_Passage to read:_
Jokes aside, we could decide once we are all there and see how we feel?


----------



## phil3012 (Jul 25, 2008)

TondyTT said:


> Not going to lie chaps.... Curry trumps fish & chips every time, Phil, you sure your a born and bred Yorkshireman?


Technically not mate as I'm from Middlesbrough area originally, which has only been part of Yorkshire since 1995 and even then it's still debatable!

We could do Cummin Lounge again?, it's never disappointed before!


----------



## TondyRSuzuka (Dec 3, 2011)

phil3012 said:


> TondyTT said:
> 
> 
> > Not going to lie chaps.... Curry trumps fish & chips every time, Phil, you sure your a born and bred Yorkshireman?
> ...


Haha that explains the fish and chips then.

Steak house didnt disappoint either :lol: its a great drive too, cruise right past the Cumin lounge and keep going for another 10 mins.


----------



## Atom1 (Jan 21, 2013)

I'd be up for Steak.


----------



## Darthhawkeye (Aug 2, 2010)

Sounds good


----------



## TondyRSuzuka (Dec 3, 2011)

Shall I book a table then?

Shaun do you mind doing the head count? I think I've got my mate tagging along again as we will be coming back from the track event.

I will ask Harrison if he has any extras joining us...

_Record extracts:_
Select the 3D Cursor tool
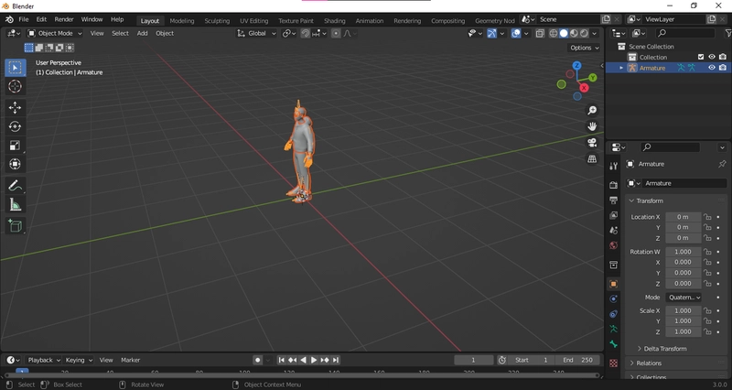Screen dimensions: 732x390 (15, 86)

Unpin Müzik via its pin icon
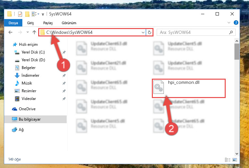click(x=64, y=83)

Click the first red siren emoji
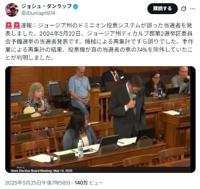click(9, 25)
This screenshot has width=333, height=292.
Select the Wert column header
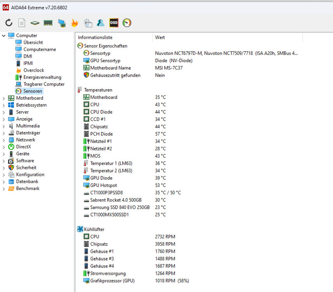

_Your goal:_ Reproduce the part of the forum thread about where to eat that opens with the words containing "Steak house didnt" and closes with "up for Steak.". The entries were taken from a different source than the forum thread.

_Exercise solution:_
Steak house didnt disappoint either :lol: its a great drive too, cruise right past the Cumin lounge and keep going for another 10 mins.


----------



## Atom1 (Jan 21, 2013)

I'd be up for Steak.